2. Die Gerichtskosten von Fr. 500.-- werden der Beschwerdeführerin auferlegt. Rechnung und Einzahlungsschein werden der Kostenpflichtigen nach Eintritt der Rechtskraft zugestellt.
3. Zustellung gegen Empfangsschein an:
- Rechtsanwalt Daniel Christe
- Sozialversicherungsanstalt des Kantons Zürich, IV-Stelle
- Bundesamt für Sozialversicherungen
sowie an:
- Gerichtskasse (im Dispositiv nach Eintritt der Rechtskraft)

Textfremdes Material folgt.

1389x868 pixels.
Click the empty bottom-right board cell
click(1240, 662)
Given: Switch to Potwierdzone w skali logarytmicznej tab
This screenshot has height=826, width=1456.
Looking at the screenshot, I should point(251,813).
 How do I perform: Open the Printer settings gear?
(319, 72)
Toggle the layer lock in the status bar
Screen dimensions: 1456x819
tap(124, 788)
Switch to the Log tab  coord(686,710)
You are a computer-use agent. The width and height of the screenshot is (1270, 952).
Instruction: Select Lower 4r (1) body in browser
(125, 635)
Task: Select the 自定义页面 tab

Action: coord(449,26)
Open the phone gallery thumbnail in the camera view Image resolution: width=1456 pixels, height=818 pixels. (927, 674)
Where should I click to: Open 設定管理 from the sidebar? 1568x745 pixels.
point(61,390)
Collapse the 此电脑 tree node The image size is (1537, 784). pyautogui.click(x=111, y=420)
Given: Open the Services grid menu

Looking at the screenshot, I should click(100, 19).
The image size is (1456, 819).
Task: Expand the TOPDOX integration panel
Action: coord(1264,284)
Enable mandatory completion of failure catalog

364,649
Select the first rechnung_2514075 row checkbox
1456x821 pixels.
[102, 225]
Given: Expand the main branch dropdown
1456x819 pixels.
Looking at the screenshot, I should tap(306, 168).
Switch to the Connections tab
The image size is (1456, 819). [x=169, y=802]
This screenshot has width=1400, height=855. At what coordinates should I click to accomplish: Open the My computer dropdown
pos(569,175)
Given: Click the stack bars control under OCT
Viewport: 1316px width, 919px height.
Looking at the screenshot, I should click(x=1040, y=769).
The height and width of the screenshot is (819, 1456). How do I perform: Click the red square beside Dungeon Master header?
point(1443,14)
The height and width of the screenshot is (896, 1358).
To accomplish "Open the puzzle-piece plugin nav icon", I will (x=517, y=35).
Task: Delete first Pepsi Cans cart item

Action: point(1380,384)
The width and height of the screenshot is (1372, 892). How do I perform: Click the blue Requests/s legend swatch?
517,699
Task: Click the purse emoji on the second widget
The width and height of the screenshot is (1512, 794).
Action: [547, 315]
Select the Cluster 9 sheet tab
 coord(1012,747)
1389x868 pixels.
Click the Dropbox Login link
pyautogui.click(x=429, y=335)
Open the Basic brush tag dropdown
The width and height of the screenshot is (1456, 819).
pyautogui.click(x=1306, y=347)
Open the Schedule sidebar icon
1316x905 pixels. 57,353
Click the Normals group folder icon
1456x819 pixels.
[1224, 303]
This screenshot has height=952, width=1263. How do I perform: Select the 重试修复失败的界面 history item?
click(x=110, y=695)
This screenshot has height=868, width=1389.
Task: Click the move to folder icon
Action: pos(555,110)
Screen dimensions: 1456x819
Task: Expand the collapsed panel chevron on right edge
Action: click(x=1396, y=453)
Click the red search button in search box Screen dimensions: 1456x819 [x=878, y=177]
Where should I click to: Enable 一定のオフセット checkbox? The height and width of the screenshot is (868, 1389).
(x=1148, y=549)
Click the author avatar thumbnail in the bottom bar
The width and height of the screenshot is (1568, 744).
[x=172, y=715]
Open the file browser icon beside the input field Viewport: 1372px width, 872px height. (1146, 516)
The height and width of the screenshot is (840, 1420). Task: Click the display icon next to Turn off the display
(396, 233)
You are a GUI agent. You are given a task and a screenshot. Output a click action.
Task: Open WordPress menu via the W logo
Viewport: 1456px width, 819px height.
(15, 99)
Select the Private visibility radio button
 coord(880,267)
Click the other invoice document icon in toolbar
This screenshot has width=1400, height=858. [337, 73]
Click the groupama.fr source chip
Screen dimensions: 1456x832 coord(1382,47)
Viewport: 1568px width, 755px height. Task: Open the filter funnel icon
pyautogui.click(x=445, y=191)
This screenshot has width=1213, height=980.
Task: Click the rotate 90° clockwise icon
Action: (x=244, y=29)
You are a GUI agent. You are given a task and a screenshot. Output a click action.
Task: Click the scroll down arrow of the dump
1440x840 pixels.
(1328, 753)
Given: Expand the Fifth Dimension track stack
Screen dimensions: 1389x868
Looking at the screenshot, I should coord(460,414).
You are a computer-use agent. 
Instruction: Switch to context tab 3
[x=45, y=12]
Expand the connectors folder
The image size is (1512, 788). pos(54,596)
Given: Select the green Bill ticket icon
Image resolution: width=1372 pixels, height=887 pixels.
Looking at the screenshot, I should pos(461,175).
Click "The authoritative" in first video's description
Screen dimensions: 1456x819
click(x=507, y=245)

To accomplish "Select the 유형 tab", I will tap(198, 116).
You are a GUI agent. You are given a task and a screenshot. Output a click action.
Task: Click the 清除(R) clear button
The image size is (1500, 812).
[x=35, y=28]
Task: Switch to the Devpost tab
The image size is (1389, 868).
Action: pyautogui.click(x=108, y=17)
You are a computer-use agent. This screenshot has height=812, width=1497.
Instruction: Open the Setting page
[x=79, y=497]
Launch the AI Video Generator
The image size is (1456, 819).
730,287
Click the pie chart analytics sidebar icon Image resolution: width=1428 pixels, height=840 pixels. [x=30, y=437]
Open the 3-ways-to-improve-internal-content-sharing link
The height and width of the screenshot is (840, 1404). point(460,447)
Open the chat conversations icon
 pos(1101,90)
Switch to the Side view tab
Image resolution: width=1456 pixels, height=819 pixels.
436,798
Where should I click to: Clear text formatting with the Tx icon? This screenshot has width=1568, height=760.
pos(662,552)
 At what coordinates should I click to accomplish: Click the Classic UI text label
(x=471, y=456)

4. Gegen diesen Entscheid kann innert 30 Tagen seit der Zustellung beim Bundesgericht Beschwerde eingereicht werden (Art. 82 ff. in Verbindung mit Art. 90 ff. des Bundesgesetzes über das Bundesgericht, BGG). Die Frist steht während folgender Zeiten still: vom siebten Tag vor Ostern bis und mit dem siebten Tag nach Ostern, vom 15. Juli bis und mit 15. August sowie vom 18. Dezember bis und mit dem 2. Januar (Art. 46 BGG).
Die Beschwerdeschrift ist dem Bundesgericht, Schweizerhofquai 6, 6004 Luzern, zuzustellen.
Die Beschwerdeschrift hat die Begehren, deren Begründung mit Angabe der Beweismittel und die Unterschrift des Beschwerdeführers oder seines Vertreters zu enthalten; der angefochtene Entscheid sowie die als Beweismittel angerufenen Urkunden sind beizulegen, soweit die Partei sie in Händen hat (Art. 42 BGG).